(Records from a dataset)

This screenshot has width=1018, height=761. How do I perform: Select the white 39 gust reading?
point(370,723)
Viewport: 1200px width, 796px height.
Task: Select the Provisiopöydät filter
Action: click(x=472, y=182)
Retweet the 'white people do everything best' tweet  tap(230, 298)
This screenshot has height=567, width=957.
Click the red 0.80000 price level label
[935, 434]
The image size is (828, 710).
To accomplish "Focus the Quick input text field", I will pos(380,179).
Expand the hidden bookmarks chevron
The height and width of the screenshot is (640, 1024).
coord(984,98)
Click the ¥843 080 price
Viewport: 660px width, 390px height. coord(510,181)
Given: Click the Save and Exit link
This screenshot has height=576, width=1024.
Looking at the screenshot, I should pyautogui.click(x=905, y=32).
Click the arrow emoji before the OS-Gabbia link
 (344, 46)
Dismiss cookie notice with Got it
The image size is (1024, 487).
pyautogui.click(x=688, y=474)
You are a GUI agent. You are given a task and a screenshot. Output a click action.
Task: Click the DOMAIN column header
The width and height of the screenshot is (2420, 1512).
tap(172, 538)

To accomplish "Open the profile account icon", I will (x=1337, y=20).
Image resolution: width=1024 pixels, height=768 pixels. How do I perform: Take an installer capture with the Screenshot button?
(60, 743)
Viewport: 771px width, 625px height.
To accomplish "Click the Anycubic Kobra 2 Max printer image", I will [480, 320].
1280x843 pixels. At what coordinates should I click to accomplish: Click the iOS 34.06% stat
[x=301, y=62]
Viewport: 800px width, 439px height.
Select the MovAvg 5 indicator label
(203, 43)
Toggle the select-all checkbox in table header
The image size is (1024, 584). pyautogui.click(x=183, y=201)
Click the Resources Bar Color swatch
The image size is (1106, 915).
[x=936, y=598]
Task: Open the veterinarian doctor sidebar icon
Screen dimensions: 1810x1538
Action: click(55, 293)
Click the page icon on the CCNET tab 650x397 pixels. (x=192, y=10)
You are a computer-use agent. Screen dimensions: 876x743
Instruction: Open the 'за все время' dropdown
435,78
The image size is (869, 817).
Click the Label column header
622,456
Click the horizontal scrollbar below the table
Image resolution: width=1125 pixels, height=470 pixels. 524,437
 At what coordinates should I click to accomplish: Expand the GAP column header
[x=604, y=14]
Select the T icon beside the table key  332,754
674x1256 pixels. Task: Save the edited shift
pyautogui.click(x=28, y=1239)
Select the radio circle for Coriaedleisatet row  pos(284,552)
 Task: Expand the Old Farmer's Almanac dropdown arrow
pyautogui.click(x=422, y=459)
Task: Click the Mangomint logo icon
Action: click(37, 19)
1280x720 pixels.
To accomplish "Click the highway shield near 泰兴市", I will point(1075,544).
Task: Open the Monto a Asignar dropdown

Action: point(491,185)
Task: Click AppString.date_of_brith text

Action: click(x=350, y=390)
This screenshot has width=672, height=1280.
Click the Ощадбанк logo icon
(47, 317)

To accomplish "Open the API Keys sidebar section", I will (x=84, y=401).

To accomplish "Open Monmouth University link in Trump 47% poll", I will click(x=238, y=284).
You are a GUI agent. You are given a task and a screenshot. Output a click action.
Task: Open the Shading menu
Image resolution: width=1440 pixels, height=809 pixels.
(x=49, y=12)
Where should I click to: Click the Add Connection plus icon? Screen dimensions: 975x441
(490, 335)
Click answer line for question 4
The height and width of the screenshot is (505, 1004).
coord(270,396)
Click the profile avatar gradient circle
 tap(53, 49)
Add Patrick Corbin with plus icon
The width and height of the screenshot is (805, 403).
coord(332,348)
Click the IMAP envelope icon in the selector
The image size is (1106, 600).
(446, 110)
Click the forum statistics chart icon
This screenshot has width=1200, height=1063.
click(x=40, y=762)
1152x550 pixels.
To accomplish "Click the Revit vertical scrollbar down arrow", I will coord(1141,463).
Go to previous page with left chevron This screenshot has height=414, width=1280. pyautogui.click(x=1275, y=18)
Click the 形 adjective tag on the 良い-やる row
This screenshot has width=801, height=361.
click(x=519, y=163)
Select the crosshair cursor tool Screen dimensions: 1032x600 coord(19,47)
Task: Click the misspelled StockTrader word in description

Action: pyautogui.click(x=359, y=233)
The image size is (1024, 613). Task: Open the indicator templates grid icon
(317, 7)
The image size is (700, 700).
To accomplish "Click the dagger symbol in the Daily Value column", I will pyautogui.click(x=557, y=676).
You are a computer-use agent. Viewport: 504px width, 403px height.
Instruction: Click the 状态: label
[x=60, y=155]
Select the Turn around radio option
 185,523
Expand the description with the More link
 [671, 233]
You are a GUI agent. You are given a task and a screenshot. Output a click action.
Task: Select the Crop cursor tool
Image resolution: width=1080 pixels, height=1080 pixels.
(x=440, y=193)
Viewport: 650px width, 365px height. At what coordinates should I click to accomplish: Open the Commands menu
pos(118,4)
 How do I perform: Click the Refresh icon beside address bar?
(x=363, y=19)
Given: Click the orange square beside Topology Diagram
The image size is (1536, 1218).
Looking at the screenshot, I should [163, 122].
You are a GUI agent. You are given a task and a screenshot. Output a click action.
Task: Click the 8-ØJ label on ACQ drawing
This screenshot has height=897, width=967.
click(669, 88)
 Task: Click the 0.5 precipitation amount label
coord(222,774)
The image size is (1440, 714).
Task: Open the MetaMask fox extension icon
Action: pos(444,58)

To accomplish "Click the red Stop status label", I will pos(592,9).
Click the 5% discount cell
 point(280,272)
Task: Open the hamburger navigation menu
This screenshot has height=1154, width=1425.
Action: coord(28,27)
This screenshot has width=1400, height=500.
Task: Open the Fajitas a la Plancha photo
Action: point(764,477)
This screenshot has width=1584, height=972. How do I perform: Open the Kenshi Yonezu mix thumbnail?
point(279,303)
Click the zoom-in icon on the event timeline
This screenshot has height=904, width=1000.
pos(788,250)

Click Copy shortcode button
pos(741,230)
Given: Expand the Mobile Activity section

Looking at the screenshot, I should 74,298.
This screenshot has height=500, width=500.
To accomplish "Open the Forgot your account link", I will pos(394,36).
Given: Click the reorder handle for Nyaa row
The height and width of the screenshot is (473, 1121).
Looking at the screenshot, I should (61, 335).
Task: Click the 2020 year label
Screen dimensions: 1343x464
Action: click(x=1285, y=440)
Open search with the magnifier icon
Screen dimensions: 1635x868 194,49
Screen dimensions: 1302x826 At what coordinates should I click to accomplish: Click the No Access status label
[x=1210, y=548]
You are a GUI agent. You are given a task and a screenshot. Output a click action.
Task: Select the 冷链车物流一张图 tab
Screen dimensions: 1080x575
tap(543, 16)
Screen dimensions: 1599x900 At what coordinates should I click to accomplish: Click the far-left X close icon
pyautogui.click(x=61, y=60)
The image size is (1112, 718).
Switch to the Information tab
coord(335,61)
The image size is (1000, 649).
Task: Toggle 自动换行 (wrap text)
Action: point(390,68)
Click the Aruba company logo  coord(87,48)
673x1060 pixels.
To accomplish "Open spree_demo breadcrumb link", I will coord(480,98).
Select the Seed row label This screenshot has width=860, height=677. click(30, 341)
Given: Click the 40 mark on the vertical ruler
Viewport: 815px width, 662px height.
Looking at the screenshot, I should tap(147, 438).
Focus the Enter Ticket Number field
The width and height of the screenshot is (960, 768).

◆ WORK REQUIRED: Restate the records exactly. Leave nothing out.

◆ EXERCISE OUTPUT:
This screenshot has width=1018, height=761. How do I perform: Select the white 39 gust reading?
point(370,723)
Viewport: 1200px width, 796px height.
Task: Select the Provisiopöydät filter
Action: click(x=472, y=182)
Retweet the 'white people do everything best' tweet  tap(230, 298)
This screenshot has height=567, width=957.
Click the red 0.80000 price level label
[935, 434]
The image size is (828, 710).
To accomplish "Focus the Quick input text field", I will pos(380,179).
Expand the hidden bookmarks chevron
The height and width of the screenshot is (640, 1024).
coord(984,98)
Click the ¥843 080 price
Viewport: 660px width, 390px height. coord(510,181)
Given: Click the Save and Exit link
This screenshot has height=576, width=1024.
Looking at the screenshot, I should pyautogui.click(x=905, y=32).
Click the arrow emoji before the OS-Gabbia link
 (344, 46)
Dismiss cookie notice with Got it
The image size is (1024, 487).
pyautogui.click(x=688, y=474)
You are a GUI agent. You are given a task and a screenshot. Output a click action.
Task: Click the DOMAIN column header
The width and height of the screenshot is (2420, 1512).
tap(172, 538)

To accomplish "Open the profile account icon", I will (x=1337, y=20).
Image resolution: width=1024 pixels, height=768 pixels. How do I perform: Take an installer capture with the Screenshot button?
(60, 743)
Viewport: 771px width, 625px height.
To accomplish "Click the Anycubic Kobra 2 Max printer image", I will [480, 320].
1280x843 pixels. At what coordinates should I click to accomplish: Click the iOS 34.06% stat
[x=301, y=62]
Viewport: 800px width, 439px height.
Select the MovAvg 5 indicator label
(203, 43)
Toggle the select-all checkbox in table header
The image size is (1024, 584). pyautogui.click(x=183, y=201)
Click the Resources Bar Color swatch
The image size is (1106, 915).
[x=936, y=598]
Task: Open the veterinarian doctor sidebar icon
Screen dimensions: 1810x1538
Action: click(55, 293)
Click the page icon on the CCNET tab 650x397 pixels. (x=192, y=10)
You are a computer-use agent. Screen dimensions: 876x743
Instruction: Open the 'за все время' dropdown
435,78
The image size is (869, 817).
Click the Label column header
622,456
Click the horizontal scrollbar below the table
Image resolution: width=1125 pixels, height=470 pixels. 524,437
 At what coordinates should I click to accomplish: Expand the GAP column header
[x=604, y=14]
Select the T icon beside the table key  332,754
674x1256 pixels. Task: Save the edited shift
pyautogui.click(x=28, y=1239)
Select the radio circle for Coriaedleisatet row  pos(284,552)
 Task: Expand the Old Farmer's Almanac dropdown arrow
pyautogui.click(x=422, y=459)
Task: Click the Mangomint logo icon
Action: click(37, 19)
1280x720 pixels.
To accomplish "Click the highway shield near 泰兴市", I will point(1075,544).
Task: Open the Monto a Asignar dropdown

Action: point(491,185)
Task: Click AppString.date_of_brith text

Action: click(x=350, y=390)
This screenshot has width=672, height=1280.
Click the Ощадбанк logo icon
(47, 317)

To accomplish "Open the API Keys sidebar section", I will (x=84, y=401).

To accomplish "Open Monmouth University link in Trump 47% poll", I will click(x=238, y=284).
You are a GUI agent. You are given a task and a screenshot. Output a click action.
Task: Open the Shading menu
Image resolution: width=1440 pixels, height=809 pixels.
(x=49, y=12)
Where should I click to: Click the Add Connection plus icon? Screen dimensions: 975x441
(490, 335)
Click answer line for question 4
The height and width of the screenshot is (505, 1004).
coord(270,396)
Click the profile avatar gradient circle
 tap(53, 49)
Add Patrick Corbin with plus icon
The width and height of the screenshot is (805, 403).
coord(332,348)
Click the IMAP envelope icon in the selector
The image size is (1106, 600).
(446, 110)
Click the forum statistics chart icon
This screenshot has width=1200, height=1063.
click(x=40, y=762)
1152x550 pixels.
To accomplish "Click the Revit vertical scrollbar down arrow", I will coord(1141,463).
Go to previous page with left chevron This screenshot has height=414, width=1280. pyautogui.click(x=1275, y=18)
Click the 形 adjective tag on the 良い-やる row
This screenshot has width=801, height=361.
click(x=519, y=163)
Select the crosshair cursor tool Screen dimensions: 1032x600 coord(19,47)
Task: Click the misspelled StockTrader word in description

Action: pyautogui.click(x=359, y=233)
The image size is (1024, 613). Task: Open the indicator templates grid icon
(317, 7)
The image size is (700, 700).
To accomplish "Click the dagger symbol in the Daily Value column", I will pyautogui.click(x=557, y=676).
You are a computer-use agent. Viewport: 504px width, 403px height.
Instruction: Click the 状态: label
[x=60, y=155]
Select the Turn around radio option
 185,523
Expand the description with the More link
 [671, 233]
You are a GUI agent. You are given a task and a screenshot. Output a click action.
Task: Select the Crop cursor tool
Image resolution: width=1080 pixels, height=1080 pixels.
(x=440, y=193)
Viewport: 650px width, 365px height. At what coordinates should I click to accomplish: Open the Commands menu
pos(118,4)
 How do I perform: Click the Refresh icon beside address bar?
(x=363, y=19)
Given: Click the orange square beside Topology Diagram
The image size is (1536, 1218).
Looking at the screenshot, I should [163, 122].
You are a GUI agent. You are given a task and a screenshot. Output a click action.
Task: Click the 8-ØJ label on ACQ drawing
This screenshot has height=897, width=967.
click(669, 88)
 Task: Click the 0.5 precipitation amount label
coord(222,774)
The image size is (1440, 714).
Task: Open the MetaMask fox extension icon
Action: pos(444,58)

To accomplish "Click the red Stop status label", I will pos(592,9).
Click the 5% discount cell
 point(280,272)
Task: Open the hamburger navigation menu
This screenshot has height=1154, width=1425.
Action: coord(28,27)
This screenshot has width=1400, height=500.
Task: Open the Fajitas a la Plancha photo
Action: point(764,477)
This screenshot has width=1584, height=972. How do I perform: Open the Kenshi Yonezu mix thumbnail?
point(279,303)
Click the zoom-in icon on the event timeline
This screenshot has height=904, width=1000.
pos(788,250)

Click Copy shortcode button
pos(741,230)
Given: Expand the Mobile Activity section

Looking at the screenshot, I should 74,298.
This screenshot has height=500, width=500.
To accomplish "Open the Forgot your account link", I will pos(394,36).
Given: Click the reorder handle for Nyaa row
The height and width of the screenshot is (473, 1121).
Looking at the screenshot, I should (61, 335).
Task: Click the 2020 year label
Screen dimensions: 1343x464
Action: click(x=1285, y=440)
Open search with the magnifier icon
Screen dimensions: 1635x868 194,49
Screen dimensions: 1302x826 At what coordinates should I click to accomplish: Click the No Access status label
[x=1210, y=548]
You are a GUI agent. You are given a task and a screenshot. Output a click action.
Task: Select the 冷链车物流一张图 tab
Screen dimensions: 1080x575
tap(543, 16)
Screen dimensions: 1599x900 At what coordinates should I click to accomplish: Click the far-left X close icon
pyautogui.click(x=61, y=60)
The image size is (1112, 718).
Switch to the Information tab
coord(335,61)
The image size is (1000, 649).
Task: Toggle 自动换行 (wrap text)
Action: point(390,68)
Click the Aruba company logo  coord(87,48)
673x1060 pixels.
To accomplish "Open spree_demo breadcrumb link", I will coord(480,98).
Select the Seed row label This screenshot has width=860, height=677. click(30, 341)
Given: Click the 40 mark on the vertical ruler
Viewport: 815px width, 662px height.
Looking at the screenshot, I should tap(147, 438).
Focus the Enter Ticket Number field
The width and height of the screenshot is (960, 768).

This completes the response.